Here are three tips to help you find your way through the mist:
1.Write in patchwork form
There’s no law that says you must start at the beginning and write in linear fashion until you reach the end. Pick a chapter further along in the narrative – or maybe the very last scene – and write for enjoyment without worrying about where it is leading. You can stitch it all together later. If you’ve written a synopsis or treatment for the project, you’ll know exactly where each scene goes. If not, you have the joy of finding out!
2. Write the hardest scene
Sometimes there can be a fear of a particular step in the story that is acting as a brake. Author Louise Tondeur recommends writing the hardest chapter. What would help you tackle it? Imagine how you’ll feel once it’s written. Relieved? Happy? Encouraged? Possibly all three. Mapping out a rough but robust summary of the chapter before starting to write can also help, Lou says.

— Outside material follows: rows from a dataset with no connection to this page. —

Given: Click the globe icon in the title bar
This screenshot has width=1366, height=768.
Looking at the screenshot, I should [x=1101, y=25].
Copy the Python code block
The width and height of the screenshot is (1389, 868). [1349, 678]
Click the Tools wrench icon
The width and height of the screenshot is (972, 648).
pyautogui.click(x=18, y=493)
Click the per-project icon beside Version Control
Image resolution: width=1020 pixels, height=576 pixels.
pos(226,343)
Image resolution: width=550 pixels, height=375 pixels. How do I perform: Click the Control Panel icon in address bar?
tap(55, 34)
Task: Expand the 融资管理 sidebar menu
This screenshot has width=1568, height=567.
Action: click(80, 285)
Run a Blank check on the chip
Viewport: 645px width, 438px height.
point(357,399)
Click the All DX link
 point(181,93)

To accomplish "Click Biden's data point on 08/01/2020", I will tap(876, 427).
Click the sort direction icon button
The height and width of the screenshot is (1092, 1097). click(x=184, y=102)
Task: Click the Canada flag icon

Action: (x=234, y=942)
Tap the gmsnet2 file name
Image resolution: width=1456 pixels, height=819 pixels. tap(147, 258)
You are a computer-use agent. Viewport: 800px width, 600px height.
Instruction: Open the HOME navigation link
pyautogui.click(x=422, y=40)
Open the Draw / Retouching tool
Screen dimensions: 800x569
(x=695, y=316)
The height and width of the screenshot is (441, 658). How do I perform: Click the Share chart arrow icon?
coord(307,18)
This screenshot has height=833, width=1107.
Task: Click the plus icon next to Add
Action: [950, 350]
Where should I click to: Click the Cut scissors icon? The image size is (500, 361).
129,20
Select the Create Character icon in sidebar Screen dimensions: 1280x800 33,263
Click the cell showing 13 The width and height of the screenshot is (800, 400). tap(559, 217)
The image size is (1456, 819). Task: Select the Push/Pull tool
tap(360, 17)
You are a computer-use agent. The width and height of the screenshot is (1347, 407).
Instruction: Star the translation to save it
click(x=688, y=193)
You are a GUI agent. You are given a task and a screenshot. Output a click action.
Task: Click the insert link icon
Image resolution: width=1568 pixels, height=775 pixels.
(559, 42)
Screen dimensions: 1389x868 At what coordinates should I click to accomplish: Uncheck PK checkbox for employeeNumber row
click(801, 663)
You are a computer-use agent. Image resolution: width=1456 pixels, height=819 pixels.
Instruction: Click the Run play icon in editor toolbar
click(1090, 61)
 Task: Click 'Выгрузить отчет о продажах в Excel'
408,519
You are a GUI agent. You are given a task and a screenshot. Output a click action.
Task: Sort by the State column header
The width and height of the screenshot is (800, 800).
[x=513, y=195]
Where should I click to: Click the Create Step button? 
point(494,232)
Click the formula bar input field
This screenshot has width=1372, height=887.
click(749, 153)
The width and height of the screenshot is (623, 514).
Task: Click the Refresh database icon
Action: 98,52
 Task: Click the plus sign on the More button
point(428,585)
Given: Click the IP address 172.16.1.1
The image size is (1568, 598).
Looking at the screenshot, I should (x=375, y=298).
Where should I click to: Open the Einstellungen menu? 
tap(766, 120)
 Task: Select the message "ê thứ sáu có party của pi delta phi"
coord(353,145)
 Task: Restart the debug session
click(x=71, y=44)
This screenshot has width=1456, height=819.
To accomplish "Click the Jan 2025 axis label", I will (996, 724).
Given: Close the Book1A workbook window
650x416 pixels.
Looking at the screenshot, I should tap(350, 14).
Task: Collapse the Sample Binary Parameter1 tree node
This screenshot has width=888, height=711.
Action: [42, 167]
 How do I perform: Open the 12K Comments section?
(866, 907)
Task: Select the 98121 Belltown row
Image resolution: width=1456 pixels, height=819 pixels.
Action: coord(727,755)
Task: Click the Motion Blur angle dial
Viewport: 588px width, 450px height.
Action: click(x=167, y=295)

3. Give yourself permission
Novelist Laura Wilkinson describes an early, complete manuscript as a ‘dirty first draft’ whilst acknowledging how important it is to write the whole story, rather than polishing early chapters or sections (or, as it’s otherwise known, procrastinating!). Getting the whole story down is vital, since without this the process of editing and refining cannot begin. Sometimes the thing we need most is to give ourselves permission to ‘just write’, without the pressure of perfectionism.
If your manuscript seems lost in the mist, think about the extra clarity that comes once the weather clears, try a few practical techniques – and award yourself an autumn-themed treat once you’re back in your stride. A nutmeg-scented candle, a morning off to kick about in the leaves, or a socially distanced coffee with a like-minded friend looking over water, drinking in the ebbs, flows and sparkle and the bright clear light.
Good for the soul, and for the work in progress.